▼
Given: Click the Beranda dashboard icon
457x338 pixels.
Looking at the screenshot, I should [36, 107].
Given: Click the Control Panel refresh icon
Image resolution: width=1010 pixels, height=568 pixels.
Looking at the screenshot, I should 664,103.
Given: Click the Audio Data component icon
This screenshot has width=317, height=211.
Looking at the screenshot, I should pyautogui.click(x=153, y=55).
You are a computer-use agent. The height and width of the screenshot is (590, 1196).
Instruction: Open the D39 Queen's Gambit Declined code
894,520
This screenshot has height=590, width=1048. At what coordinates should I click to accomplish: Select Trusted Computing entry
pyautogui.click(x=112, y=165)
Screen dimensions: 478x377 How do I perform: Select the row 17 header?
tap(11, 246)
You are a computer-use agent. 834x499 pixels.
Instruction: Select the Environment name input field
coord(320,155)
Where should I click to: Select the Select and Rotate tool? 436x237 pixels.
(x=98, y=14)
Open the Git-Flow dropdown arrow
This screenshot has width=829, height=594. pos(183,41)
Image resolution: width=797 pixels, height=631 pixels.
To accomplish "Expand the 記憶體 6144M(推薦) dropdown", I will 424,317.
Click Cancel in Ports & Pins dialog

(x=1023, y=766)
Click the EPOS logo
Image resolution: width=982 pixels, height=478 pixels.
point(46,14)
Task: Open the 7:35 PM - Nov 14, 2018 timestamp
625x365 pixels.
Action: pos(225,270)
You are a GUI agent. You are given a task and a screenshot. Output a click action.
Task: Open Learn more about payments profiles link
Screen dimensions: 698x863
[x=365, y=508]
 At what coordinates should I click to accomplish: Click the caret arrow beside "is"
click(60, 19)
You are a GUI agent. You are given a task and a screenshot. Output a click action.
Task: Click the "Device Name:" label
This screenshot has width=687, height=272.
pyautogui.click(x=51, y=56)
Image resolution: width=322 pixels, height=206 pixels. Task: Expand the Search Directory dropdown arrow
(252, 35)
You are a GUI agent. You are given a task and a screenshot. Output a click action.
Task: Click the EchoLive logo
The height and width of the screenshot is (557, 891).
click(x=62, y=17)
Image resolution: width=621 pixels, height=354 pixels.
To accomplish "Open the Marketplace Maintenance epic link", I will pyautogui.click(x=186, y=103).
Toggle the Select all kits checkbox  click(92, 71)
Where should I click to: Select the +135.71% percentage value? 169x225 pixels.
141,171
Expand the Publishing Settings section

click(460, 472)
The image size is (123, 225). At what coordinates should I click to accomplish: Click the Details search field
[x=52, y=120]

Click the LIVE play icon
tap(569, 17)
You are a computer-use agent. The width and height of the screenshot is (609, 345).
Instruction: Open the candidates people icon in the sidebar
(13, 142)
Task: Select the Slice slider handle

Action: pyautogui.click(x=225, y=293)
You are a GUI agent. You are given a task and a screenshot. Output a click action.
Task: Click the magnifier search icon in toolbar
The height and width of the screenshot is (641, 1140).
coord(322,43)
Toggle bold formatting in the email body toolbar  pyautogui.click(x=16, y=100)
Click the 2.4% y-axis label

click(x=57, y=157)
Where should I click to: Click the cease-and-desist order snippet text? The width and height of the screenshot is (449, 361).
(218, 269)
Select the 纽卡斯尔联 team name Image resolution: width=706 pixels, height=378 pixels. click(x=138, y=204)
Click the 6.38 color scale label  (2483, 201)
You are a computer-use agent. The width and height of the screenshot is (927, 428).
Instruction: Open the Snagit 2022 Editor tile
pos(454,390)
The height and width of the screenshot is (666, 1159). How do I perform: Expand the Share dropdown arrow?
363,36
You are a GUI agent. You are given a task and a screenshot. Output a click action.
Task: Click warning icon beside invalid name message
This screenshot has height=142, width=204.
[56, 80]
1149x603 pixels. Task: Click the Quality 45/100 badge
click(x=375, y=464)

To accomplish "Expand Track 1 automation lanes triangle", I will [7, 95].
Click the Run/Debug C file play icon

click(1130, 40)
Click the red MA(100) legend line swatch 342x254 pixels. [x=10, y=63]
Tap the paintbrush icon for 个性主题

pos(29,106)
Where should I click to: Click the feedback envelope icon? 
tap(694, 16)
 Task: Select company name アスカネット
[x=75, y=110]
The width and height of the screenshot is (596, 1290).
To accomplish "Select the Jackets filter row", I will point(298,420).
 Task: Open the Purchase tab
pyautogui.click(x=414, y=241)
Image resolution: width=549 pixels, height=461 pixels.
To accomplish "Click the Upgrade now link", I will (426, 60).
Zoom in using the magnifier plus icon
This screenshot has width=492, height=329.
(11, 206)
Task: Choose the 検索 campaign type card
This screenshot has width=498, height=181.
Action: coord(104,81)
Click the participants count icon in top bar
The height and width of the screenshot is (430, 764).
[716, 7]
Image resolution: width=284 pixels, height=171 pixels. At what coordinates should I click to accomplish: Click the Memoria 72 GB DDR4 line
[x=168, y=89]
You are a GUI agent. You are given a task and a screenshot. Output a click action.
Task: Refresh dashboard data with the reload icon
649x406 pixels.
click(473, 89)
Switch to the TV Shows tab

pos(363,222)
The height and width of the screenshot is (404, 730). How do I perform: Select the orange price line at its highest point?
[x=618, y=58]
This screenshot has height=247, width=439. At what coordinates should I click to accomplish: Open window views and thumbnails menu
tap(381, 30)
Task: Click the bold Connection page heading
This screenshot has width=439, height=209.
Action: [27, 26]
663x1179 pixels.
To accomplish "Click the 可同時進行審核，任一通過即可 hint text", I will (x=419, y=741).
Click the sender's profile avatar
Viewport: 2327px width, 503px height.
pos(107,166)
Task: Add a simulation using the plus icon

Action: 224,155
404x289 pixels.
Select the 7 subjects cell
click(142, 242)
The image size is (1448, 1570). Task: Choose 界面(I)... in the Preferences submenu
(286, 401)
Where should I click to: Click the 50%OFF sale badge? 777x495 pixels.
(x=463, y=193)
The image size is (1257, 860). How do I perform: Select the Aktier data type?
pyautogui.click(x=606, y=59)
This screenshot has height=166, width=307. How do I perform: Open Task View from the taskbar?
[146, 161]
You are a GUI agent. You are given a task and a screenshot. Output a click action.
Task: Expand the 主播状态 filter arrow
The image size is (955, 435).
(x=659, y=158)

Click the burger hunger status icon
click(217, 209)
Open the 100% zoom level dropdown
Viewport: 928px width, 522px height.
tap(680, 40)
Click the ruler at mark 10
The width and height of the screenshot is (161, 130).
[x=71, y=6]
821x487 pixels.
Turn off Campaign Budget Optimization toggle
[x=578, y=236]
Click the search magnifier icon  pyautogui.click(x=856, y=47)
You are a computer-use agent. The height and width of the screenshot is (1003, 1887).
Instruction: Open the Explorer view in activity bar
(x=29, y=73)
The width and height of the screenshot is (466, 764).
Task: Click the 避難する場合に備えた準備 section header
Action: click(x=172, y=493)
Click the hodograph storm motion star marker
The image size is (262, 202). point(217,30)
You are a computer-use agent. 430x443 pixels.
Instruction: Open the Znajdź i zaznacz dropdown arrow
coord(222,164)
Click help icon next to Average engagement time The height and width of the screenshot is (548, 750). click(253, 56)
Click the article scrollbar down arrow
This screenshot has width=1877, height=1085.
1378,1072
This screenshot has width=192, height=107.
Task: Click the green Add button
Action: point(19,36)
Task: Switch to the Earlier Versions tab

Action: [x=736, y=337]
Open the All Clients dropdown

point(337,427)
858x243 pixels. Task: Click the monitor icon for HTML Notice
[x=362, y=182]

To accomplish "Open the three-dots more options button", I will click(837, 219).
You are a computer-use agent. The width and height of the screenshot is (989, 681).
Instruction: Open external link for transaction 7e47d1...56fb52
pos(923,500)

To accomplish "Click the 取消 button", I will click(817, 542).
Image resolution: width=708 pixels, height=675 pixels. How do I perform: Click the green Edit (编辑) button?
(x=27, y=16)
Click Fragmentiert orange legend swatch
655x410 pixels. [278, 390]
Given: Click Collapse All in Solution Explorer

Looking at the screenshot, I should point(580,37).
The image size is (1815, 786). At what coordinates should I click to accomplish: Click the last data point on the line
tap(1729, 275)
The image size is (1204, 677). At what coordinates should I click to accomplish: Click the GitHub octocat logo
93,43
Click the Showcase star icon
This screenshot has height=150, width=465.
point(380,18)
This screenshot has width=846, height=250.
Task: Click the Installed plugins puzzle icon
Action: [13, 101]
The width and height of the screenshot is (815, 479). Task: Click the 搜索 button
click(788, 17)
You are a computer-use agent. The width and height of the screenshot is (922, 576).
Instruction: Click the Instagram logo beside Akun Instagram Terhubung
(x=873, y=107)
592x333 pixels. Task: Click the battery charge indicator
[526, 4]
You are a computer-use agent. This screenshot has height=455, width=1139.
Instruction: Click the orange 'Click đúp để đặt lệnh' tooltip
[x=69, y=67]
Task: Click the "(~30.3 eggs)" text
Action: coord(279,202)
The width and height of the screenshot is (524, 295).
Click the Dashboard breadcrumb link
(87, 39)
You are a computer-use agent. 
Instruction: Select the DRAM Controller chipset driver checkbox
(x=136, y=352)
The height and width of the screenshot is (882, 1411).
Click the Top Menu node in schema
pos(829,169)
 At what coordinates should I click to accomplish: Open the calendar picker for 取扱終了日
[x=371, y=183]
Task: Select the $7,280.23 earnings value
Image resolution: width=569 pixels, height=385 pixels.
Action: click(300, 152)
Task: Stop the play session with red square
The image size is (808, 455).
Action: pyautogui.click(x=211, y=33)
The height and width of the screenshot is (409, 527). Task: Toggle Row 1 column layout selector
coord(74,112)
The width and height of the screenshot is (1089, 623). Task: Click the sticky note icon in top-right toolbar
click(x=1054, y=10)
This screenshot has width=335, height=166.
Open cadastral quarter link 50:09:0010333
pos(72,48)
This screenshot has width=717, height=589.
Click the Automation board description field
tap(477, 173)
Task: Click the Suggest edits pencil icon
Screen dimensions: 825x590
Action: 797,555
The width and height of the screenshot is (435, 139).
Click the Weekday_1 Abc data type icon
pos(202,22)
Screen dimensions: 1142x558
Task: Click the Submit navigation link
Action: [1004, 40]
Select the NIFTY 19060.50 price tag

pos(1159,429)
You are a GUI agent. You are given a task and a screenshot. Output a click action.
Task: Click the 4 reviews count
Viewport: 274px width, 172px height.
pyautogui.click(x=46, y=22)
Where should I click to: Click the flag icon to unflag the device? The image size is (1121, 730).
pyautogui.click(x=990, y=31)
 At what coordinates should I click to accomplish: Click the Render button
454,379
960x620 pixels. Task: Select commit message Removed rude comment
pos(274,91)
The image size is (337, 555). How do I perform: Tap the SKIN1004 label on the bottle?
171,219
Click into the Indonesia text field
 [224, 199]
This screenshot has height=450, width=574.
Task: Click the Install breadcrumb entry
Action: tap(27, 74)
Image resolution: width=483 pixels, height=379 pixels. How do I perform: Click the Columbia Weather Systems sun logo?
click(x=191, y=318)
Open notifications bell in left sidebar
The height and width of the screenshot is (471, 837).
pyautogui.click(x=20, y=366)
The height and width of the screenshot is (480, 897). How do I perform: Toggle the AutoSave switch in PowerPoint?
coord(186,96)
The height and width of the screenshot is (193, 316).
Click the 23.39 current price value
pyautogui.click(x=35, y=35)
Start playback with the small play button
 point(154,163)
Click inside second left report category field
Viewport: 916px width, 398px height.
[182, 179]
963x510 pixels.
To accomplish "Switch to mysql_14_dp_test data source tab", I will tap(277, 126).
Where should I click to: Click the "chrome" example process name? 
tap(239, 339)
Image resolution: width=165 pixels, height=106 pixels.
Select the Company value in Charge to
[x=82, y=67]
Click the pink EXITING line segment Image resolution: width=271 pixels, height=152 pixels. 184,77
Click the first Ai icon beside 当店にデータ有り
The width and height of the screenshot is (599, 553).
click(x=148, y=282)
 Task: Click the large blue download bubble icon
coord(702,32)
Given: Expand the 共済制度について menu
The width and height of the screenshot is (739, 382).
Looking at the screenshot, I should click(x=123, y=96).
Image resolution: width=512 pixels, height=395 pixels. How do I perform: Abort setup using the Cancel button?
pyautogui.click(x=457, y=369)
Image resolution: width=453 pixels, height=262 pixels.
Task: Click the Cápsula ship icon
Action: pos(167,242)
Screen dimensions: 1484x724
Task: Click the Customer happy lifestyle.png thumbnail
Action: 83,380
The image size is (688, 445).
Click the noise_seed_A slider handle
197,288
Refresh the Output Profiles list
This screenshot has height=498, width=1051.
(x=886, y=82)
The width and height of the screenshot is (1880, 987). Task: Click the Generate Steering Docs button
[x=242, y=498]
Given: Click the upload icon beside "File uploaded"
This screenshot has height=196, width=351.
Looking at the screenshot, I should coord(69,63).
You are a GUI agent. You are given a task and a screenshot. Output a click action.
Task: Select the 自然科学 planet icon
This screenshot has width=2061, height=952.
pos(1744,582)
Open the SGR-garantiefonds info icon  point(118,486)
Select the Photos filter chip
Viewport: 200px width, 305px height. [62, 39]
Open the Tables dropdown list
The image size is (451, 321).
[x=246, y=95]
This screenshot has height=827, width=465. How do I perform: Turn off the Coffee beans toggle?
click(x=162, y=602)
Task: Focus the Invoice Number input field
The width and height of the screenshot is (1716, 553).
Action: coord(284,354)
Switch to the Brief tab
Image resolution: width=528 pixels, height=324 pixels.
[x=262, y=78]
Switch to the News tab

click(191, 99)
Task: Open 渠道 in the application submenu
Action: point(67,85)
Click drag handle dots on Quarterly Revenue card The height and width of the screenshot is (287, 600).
▲
PROBLEM TO WORK ON: Rewrite the material from the line containing "Toggle the Select" up to and including the line containing "click(x=57, y=157)", replacing "icon" with "symbol" and leaving everything else unchanged.

REPLY TO THE TASK:
Toggle the Select all kits checkbox  click(92, 71)
Where should I click to: Select the +135.71% percentage value? 169x225 pixels.
141,171
Expand the Publishing Settings section

click(460, 472)
The image size is (123, 225). At what coordinates should I click to accomplish: Click the Details search field
[x=52, y=120]

Click the LIVE play symbol
tap(569, 17)
You are a computer-use agent. The width and height of the screenshot is (609, 345).
Instruction: Open the candidates people symbol in the sidebar
(13, 142)
Task: Select the Slice slider handle

Action: pyautogui.click(x=225, y=293)
You are a GUI agent. You are given a task and a screenshot. Output a click action.
Task: Click the magnifier search symbol in toolbar
The height and width of the screenshot is (641, 1140).
coord(322,43)
Toggle bold formatting in the email body toolbar  pyautogui.click(x=16, y=100)
Click the 2.4% y-axis label

click(x=57, y=157)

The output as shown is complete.